▸ What you need to do:
[a] In the chapter review, how do average war-related death rates for modern states compare with those of traditional societies?
[b] List the three main goals that the chapter review says Diamond tries to reach in this chapter.

▸ Document segment:
The World Until Yesterday. 4. A longer Chapter, About Many Wars

Following the schedule of our Reading Calendar

As promised by the title, this chapter is long and is really worth reading in its entirety. Diamond tries to reach three main goals here:

  • Describe war in traditional societies as objectively as possible and to compare it with war in modern times
  • To open a discussion about several issues and to state his clear opinions on them
  • To annihilate intellectually Monsieur Rousseau, King of Illuminati.

The descriptive part is impressive. There is an initial presentation of methodological issues, definition of war, sources of information, problems related with every one of these sources, etc… that creates in the reader, once again, the feeling that we are dealing with somebody who really knows what he is talking about. And this is something that I more and more appreciate in these times of shallowness.

We come to know the kind of tactics used in tribal warfare, more or less similar to modern times with some exceptions like that of the treacherous party. Think of how many billions of dollars would have Obama spared the US taxpayer just inviting Osama Bin Laden to a dinner and giving to him poisoned Orangina!

But outside tactical issues. Traditional war happens to be a very different business from our wars. It is an almost continuous state of violence, which confronts face to face people who know each other. There is no discipline, no orders, death is always at short range, soldiers have to go back to their work because they are not professionals and, the most striking of all, it is a total war. There are no prisoners, no spared enemies, no occupied territories. The objective of war is the killing of every man, woman (sometimes they are taken as spouses), and children of the other group, the destruction of their houses and belongings (when they cannot be raided) and their total annihilation.

It is not the case that all traditional societies are equally violent. Some of the are quite pacific, others they are not, but in average we find a surprising conclusion:

Average values [of war-related death rates] for modern states are about one-tenth of average traditional values. (p. 140)

And all this never ending violence comes, among other reasons, because there is not a powerful enough authority to end war and to force every one to stop violence.

And here begins the discussion part. Diamond presents us with an idea that he has already anticipated in previous chapters: states have developed because of its ability to end violence unlike what happens in tribal societies:

That difference between states and small centralized societies is a major reason why states exist at ll. There has been a long-standing debate among political scientists about how states arise, and why the governed masses tolerate kings and congressmen and their bureaucrats. Full-time political leaders don’t grow their own food, but they live off of food raised by us peasants. How did our leaders convince us or force us to feed them, and why do we let them remain in power? (p. 148)

▸ Data provided:
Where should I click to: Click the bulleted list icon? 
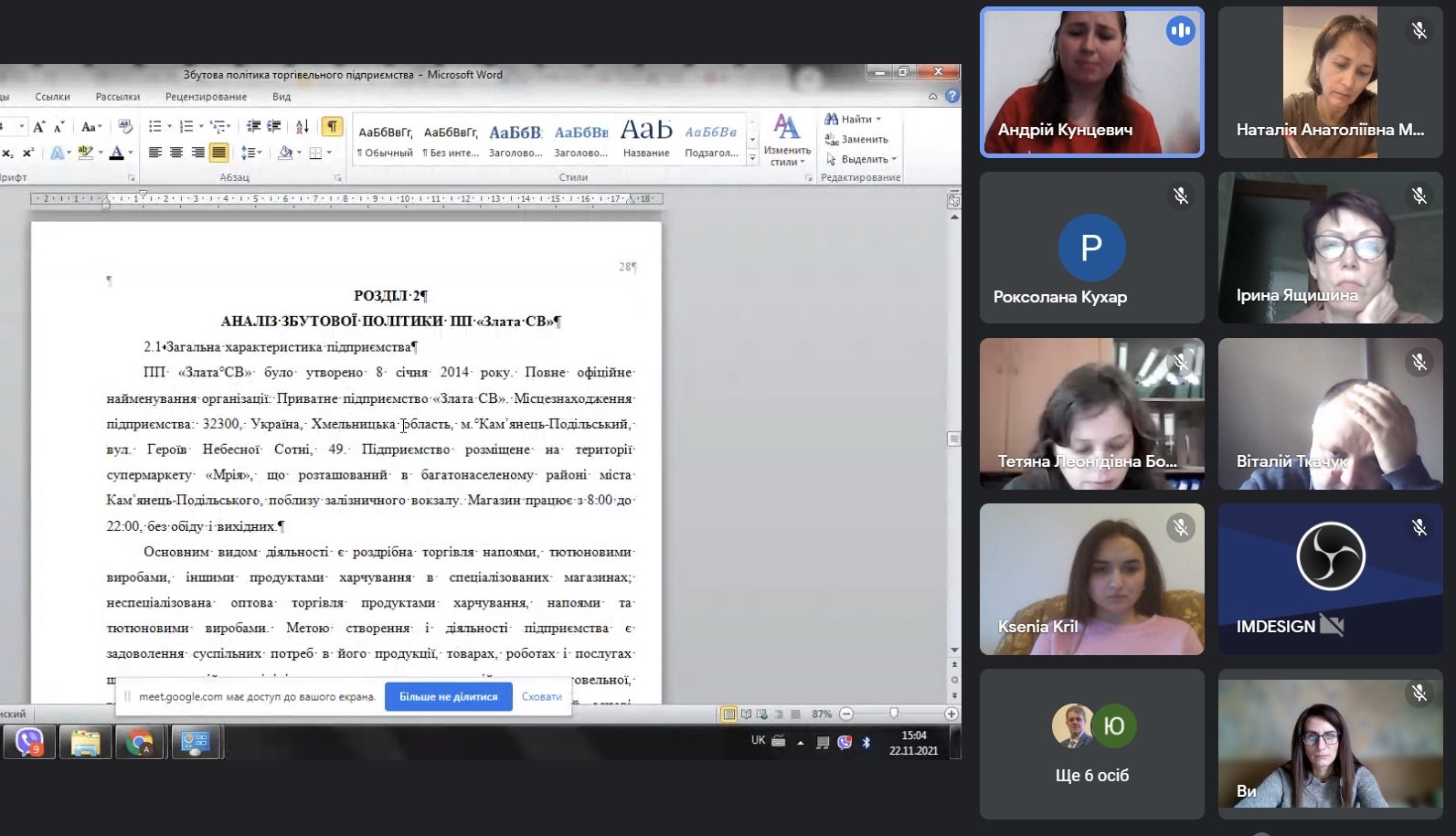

▸ Solutions per task:
[a] Average values for modern states are about one-tenth of average traditional values.

[b]
- Describe war in traditional societies as objectively as possible and compare it with war in modern times.
- Open a discussion about several issues and state his clear opinions on them.
- Annihilate intellectually Monsieur Rousseau, King of Illuminati.